Social and Emotional Development
Social-emotional development refers to a child’s ability to identify feelings, self-regulate and build relationships.
High-quality relationships correlate to positive outcomes for young children (Shonkoff, 2004). Brain research verifies that emotional and cognitive development are interrelated (Bell & Wolf, 2004). Young children who have strong social and emotional development are more likely to have good academic performance in future schooling (Cohen, 2005). Therefore, Mother Goose Time integrates a social-emotional component into each lesson plan.
Mathematics and Reasoning Development
Mathematics and reasoning skills include a child’s ability to count, understand number sense, manipulate objects, create patterns, sort, compare and measure.
Research on children’s learning in the first six years of life validates the importance of early experiences in mathematics for lasting positive outcomes (Bowman, Donovan & Burns, 2001).
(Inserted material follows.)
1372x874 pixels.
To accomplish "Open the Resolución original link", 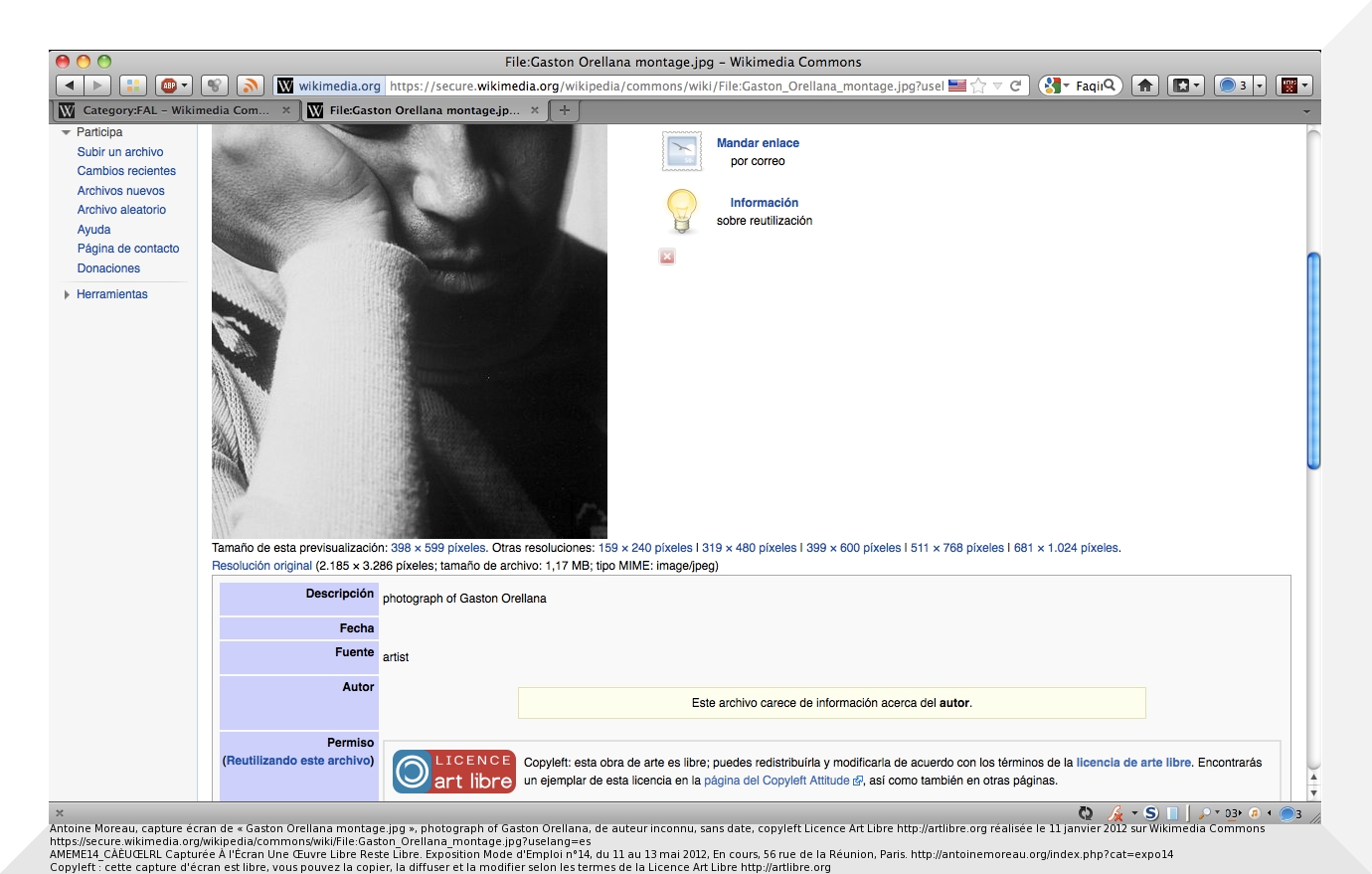I will pos(261,566).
Through Mother Goose Time curriculum, children develop the ability to reason mathematically and become increasingly sophisticated in the ability to recognize and analyze the mathematics inherent in the world around them (Baroody, Bajwa & Eiland, 2009).
Language and Literacy Development
Language and literacy skills refer to a child’s ability to communicate and connect with others through listening, speaking, reading and writing.
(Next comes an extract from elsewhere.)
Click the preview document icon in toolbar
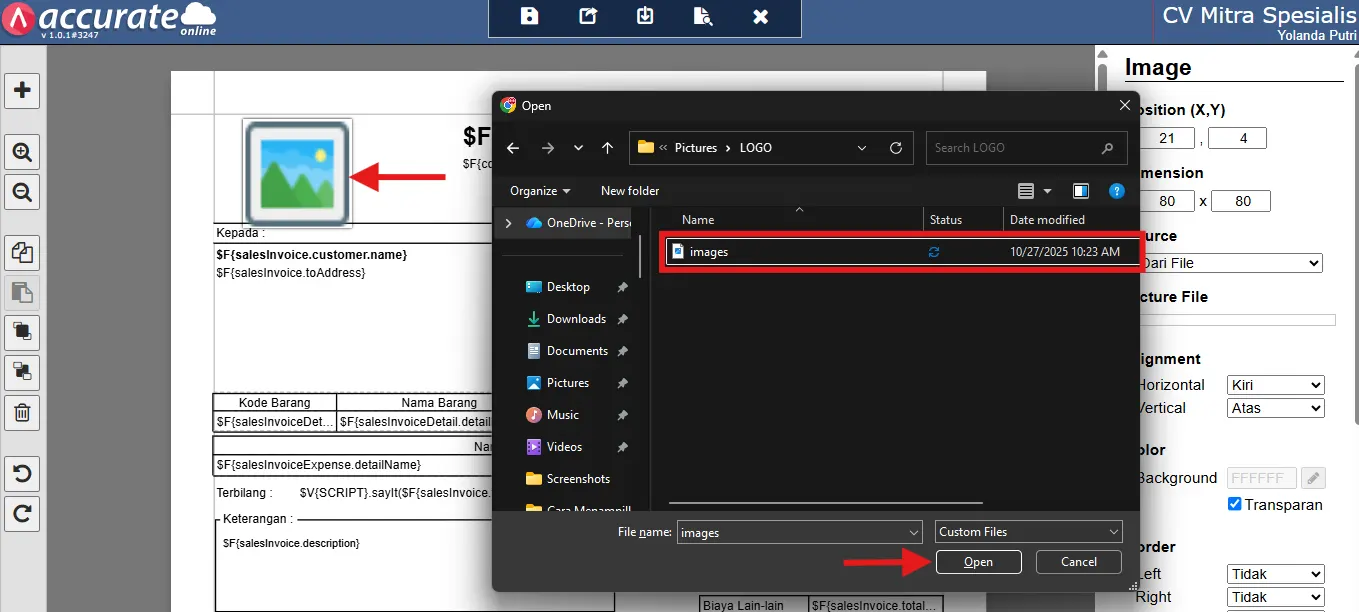 (x=703, y=16)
Learning language is a social experience and requires symbolic processing. The relationship between thought and word is “not a thing, but a process, a continual movement back and forth from thought to word and from word to thought” (Vygotsky, 1962, p. 125). Mother Goose Time is a literacy-rich curriculum and invites children to ask questions and explore ideas through discussion and dramatic play. Moreover, we encourage children to construct autobiographical narratives in the form of storytelling, journaling and drawing. Language skills are some of the best predictors of academic success (Snowling, Hulme, Bailey, Strothard & Lindsay, 2011).
Science Development
Science skills include a child’s ability to inquire, predict and evaluate observations. It supports a child’s ability to explore everyday life, physical properties of matter, and to make sense of concepts such as weather, natural habitats, and technology.
Similar to learning to count or read, learning how to “do” science is a process. Metacognitive skills develop as children describe what they see, ask questions about it, repeat the experience, and then think about how it connects to what they know about their surrounding environment (Ashbrook, 2003). Mother Goose Time includes science-based projects and processes throughout the curriculum because science discovery serves as an ideal conduit for supporting children’s learning across different domains (French, 2004).